▶ _Your goal_
How many lines in the data hold the string "Code"? State the number alone.

(Stored data entries)
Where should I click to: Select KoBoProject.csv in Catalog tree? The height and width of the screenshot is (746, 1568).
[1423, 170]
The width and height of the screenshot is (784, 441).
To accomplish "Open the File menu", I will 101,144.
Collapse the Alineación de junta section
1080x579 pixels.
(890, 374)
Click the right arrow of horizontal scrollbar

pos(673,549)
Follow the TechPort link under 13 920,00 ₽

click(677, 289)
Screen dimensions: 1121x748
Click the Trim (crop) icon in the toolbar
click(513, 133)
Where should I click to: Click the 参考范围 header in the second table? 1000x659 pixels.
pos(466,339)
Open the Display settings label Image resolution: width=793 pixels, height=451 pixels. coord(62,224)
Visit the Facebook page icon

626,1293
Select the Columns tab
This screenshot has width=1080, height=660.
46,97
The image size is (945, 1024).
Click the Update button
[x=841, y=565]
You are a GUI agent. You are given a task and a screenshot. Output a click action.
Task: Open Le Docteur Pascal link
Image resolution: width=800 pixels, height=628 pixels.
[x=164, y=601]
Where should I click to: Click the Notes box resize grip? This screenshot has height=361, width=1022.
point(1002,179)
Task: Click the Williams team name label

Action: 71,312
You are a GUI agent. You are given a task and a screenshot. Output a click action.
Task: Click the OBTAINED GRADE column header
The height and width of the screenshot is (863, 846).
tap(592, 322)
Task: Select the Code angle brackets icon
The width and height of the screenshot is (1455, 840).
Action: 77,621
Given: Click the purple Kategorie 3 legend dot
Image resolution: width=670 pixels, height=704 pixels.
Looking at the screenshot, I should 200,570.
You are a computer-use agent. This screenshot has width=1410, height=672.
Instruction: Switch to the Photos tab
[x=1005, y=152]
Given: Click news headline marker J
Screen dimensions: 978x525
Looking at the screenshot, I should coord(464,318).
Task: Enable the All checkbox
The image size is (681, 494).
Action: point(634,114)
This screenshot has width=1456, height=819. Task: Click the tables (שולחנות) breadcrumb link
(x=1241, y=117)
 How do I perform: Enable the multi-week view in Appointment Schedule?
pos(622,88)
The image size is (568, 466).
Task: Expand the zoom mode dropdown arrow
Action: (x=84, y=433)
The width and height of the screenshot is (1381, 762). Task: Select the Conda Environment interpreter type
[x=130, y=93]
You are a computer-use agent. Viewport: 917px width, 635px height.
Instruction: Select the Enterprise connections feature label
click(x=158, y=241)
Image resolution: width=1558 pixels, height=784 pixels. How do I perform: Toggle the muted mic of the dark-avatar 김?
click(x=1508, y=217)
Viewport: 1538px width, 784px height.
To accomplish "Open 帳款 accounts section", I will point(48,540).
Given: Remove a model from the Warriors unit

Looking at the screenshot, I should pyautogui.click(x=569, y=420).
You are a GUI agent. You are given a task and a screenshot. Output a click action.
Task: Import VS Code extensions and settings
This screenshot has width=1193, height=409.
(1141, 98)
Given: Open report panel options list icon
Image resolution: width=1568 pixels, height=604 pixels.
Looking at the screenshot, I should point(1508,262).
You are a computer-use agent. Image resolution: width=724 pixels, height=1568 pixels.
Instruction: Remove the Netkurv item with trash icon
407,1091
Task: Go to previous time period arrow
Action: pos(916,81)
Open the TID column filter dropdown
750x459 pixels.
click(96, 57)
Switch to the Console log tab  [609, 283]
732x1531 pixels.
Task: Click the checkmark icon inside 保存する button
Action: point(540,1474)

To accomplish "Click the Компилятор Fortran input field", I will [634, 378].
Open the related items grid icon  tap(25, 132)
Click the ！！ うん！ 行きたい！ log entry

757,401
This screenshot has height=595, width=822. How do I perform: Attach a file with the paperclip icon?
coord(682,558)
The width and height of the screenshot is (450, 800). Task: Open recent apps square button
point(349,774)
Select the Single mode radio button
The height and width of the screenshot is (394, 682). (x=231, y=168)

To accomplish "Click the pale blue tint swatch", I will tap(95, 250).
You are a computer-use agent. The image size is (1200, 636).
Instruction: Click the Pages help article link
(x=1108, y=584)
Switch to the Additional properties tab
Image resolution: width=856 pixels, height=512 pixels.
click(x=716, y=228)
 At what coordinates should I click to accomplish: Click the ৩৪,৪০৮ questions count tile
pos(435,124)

▶ _Answer to this problem_
2